D’une usine bulgare aux milices soudanaises, les Observateurs de France 24 ont réussi à retracer le parcours d’armements dont l’exportation au Soudan est pourtant prohibée par l’Union européenne. Cette enquête – déclinée en cinq volets – commence au beau milieu du désert, avec une séries de vidéos publiées en novembre dernier par des combattants soudanais.
La scène a des airs d’inventaire : dans une série de vidéos publiées le 21 novembre dernier sur X et Facebook, des combattants soudanais en treillis étalent sur leurs genoux, ou directement à même le sol, plusieurs dizaines de papiers d’identité, de photographies et d’images religieuses. Ces hommes appartiennent à la Force conjointe, une coalition de groupes armés actifs dans la région du Darfour, dans l’ouest du Soudan. Cette coalition soutient l’armée régulière soudanaise dans la guerre civile qui l’oppose aux miliciens des Forces de soutien rapide (FSR).
Les combattants qui filment ces vidéos viennent de capturer un convoi de plusieurs véhicules au milieu du désert. Sur les images, ils semblent confus. “C’est quel pays, ça ?”, s’interroge l’un d’entre eux dans une langue du Darfour – le zaghawa – en feuilletant un passeport. “Regardez, ce sont des juifs qui travaillent pour une organisation internationale”, continue-t-il, manifestement trompé par une image de sainte catholique présente parmi les papiers. “Ces gens sont prêts à tout, même à venir mourir ici au Soudan. […] Ils viennent défendre les FSR”, finit l’homme, qui accuse à de nombreuses reprises les propriétaires de ces papiers, a priori tués ou capturés par son unité, d’être des “mercenaires”. Aucun prisonnier ni cadavre n’est visible sur les images.
Les papiers d’identité de deux de ces “mercenaires” passent à plusieurs reprises devant la caméra. Ils permettent de répondre aux interrogations des combattants soudanais : les passeports visibles sur les vidéos appartiennent à deux ressortissants colombiens.
De gros coffres en bois sont également visibles sur les vidéos : présentant une étiquette orange en losange représentant une explosion – le pictogramme international correspondant aux explosifs –, ils contiennent des cylindres en carton sur lesquels est inscrit en anglais : “mortier de 81 mm HE”.
“Tout ça, c’était pour les Forces de soutien rapide !”
Montrant ces munitions, un combattant de la Force conjointe accuse : “Ça, c’était pour les Janjawids [un surnom donné aujourd’hui aux combattants des Forces de soutien rapide, NDLR]. C’est Mohammed ben Zayed qui les a envoyées [le président des Émirats arabes unis, NDLR].” Frappant du poing un véhicule saisi, il renchérit : “Ça aussi, c’est les Émirats qui l’ont envoyé.”

- _CONTENU DES DONNÉES_
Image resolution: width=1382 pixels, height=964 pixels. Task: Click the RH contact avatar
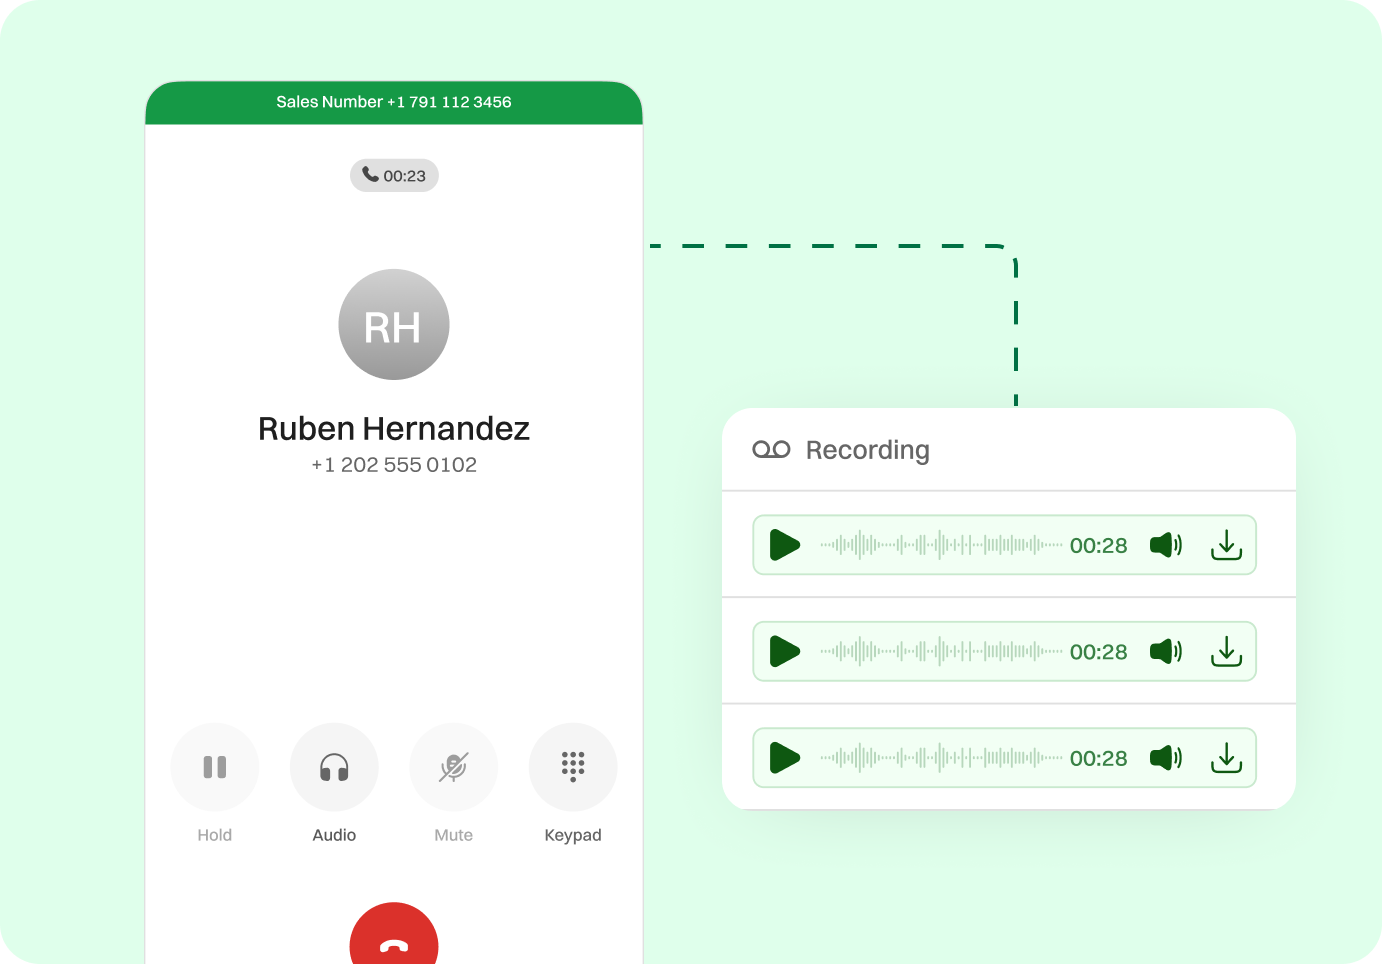(394, 325)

- _CONSIGNE_
Rédigez la suite de l'extrait consacré au convoi d'armes capturé au Darfour, en partant de sa dernière phrase.

- _RÉSULTAT ATTENDU_
Quelques heures plus tard, le Mouvement de libération du Soudan (MLS), un des mouvements armés membres de la Force conjointe, commence à communiquer officiellement sur cette intrigante saisie. On en apprend plus sur la situation qui a conduit deux étrangers à traverser le désert du Darfour avec ces munitions.
“Dans la région du désert, à la frontière du Soudan, de la Libye et du Tchad, la Force conjointe a réussi à déjouer une vaste tentative de contrebande d’armes destinées à la milice terroriste des Forces de soutien rapide (FSR)”, explique la page Facebook du mouvement. Le MLS relève également que les hommes qui assuraient le transport “avaient sur eux des pièces de monnaie des Émirats arabes unis”. Le mouvement armé ne précise pas si les deux Colombiens qu’il accuse d’être des “mercenaires” ont été capturés, tués ou blessés.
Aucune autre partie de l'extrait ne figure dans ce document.